**ACTION ITEM**
Below are records; reproduce exactly the lines from the one that has "Task: Switch to the 制造 sidebar tab" through the one that has "Given: Select the gold gem category icon", ends included, and nothing more.

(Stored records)

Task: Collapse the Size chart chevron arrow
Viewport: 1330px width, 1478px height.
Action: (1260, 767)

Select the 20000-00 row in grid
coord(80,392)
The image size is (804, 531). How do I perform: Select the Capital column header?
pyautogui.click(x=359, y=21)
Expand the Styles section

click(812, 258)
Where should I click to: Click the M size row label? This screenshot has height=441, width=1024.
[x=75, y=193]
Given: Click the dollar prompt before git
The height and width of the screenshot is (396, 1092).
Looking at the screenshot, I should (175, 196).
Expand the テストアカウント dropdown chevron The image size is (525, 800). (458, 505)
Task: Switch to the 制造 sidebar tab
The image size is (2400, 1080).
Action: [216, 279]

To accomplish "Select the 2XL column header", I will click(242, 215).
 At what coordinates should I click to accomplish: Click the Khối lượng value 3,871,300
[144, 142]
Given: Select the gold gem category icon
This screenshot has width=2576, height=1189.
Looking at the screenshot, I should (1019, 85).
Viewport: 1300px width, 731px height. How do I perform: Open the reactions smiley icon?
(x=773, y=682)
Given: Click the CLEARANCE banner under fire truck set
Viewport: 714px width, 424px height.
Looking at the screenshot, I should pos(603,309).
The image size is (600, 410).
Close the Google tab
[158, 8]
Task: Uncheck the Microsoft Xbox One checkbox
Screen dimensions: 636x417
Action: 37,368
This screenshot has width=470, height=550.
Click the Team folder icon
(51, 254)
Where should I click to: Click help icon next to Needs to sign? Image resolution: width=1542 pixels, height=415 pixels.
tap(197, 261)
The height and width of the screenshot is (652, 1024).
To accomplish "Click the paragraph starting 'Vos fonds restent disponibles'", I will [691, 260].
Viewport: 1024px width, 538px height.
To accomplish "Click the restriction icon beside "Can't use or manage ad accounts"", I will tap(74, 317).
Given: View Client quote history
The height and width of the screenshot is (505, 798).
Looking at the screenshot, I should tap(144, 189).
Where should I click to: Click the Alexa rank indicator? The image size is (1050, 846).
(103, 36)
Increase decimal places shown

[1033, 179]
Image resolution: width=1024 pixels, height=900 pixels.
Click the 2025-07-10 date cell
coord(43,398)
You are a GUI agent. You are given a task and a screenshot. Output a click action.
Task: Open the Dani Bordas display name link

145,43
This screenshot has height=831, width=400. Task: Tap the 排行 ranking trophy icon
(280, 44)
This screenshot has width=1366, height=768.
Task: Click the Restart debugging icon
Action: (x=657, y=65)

**SOLVED PROBLEM**
Task: Switch to the 制造 sidebar tab
The image size is (2400, 1080).
Action: [216, 279]

To accomplish "Select the 2XL column header", I will click(242, 215).
 At what coordinates should I click to accomplish: Click the Khối lượng value 3,871,300
[144, 142]
Given: Select the gold gem category icon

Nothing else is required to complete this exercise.